RECORDED INFORMATION
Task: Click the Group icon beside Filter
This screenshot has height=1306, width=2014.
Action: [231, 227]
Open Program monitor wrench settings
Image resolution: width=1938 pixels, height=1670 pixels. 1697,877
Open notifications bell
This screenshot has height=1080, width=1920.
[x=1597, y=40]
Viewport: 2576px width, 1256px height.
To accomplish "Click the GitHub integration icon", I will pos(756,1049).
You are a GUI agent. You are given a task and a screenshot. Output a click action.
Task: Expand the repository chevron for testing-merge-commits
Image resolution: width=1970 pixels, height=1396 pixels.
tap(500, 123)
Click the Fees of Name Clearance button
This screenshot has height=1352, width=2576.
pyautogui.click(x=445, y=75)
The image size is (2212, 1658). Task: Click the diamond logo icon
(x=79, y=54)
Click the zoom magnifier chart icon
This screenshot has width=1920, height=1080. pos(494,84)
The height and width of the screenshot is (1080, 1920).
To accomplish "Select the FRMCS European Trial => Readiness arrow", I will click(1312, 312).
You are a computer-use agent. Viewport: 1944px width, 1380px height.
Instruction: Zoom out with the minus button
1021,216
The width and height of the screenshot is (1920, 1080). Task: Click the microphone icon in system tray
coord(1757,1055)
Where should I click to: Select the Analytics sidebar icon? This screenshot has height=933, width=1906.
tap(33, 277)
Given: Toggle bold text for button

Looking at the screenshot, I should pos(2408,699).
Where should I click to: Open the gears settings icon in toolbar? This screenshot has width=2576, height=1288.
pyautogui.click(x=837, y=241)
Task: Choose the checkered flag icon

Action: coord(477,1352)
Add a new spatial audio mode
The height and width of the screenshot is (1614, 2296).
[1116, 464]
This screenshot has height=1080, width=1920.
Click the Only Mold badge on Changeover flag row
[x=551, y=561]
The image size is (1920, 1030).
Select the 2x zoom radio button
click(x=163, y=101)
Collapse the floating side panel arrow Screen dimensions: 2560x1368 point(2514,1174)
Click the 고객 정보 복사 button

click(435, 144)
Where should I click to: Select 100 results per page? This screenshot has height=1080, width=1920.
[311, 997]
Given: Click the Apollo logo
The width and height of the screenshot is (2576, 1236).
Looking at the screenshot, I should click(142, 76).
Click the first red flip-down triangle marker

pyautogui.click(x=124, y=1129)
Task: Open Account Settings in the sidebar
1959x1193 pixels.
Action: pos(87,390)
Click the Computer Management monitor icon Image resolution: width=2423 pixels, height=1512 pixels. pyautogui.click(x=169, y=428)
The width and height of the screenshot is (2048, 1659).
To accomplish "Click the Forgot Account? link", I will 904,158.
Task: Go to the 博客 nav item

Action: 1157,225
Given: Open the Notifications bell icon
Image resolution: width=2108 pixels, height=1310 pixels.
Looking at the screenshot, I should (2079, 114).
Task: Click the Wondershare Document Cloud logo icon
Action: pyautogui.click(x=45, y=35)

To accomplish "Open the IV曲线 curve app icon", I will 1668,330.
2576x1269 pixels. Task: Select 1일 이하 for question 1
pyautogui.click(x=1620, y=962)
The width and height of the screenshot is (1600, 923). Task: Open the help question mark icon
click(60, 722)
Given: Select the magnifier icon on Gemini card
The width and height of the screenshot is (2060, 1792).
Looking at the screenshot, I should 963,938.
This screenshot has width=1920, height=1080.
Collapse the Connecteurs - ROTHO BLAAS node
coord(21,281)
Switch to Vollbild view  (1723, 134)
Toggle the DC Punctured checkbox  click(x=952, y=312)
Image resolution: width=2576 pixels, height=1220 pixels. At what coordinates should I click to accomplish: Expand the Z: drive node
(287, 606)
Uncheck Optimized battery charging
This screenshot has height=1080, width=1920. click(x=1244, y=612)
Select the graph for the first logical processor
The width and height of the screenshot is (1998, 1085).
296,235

PROMPT
Beginning at the line that contains "The width and height of the screenshot is (1998, 1085).", reproduce every line down to the last line of the entries above, exactly and only those.

SOLUTION FOR THIS TASK
The width and height of the screenshot is (1998, 1085).
296,235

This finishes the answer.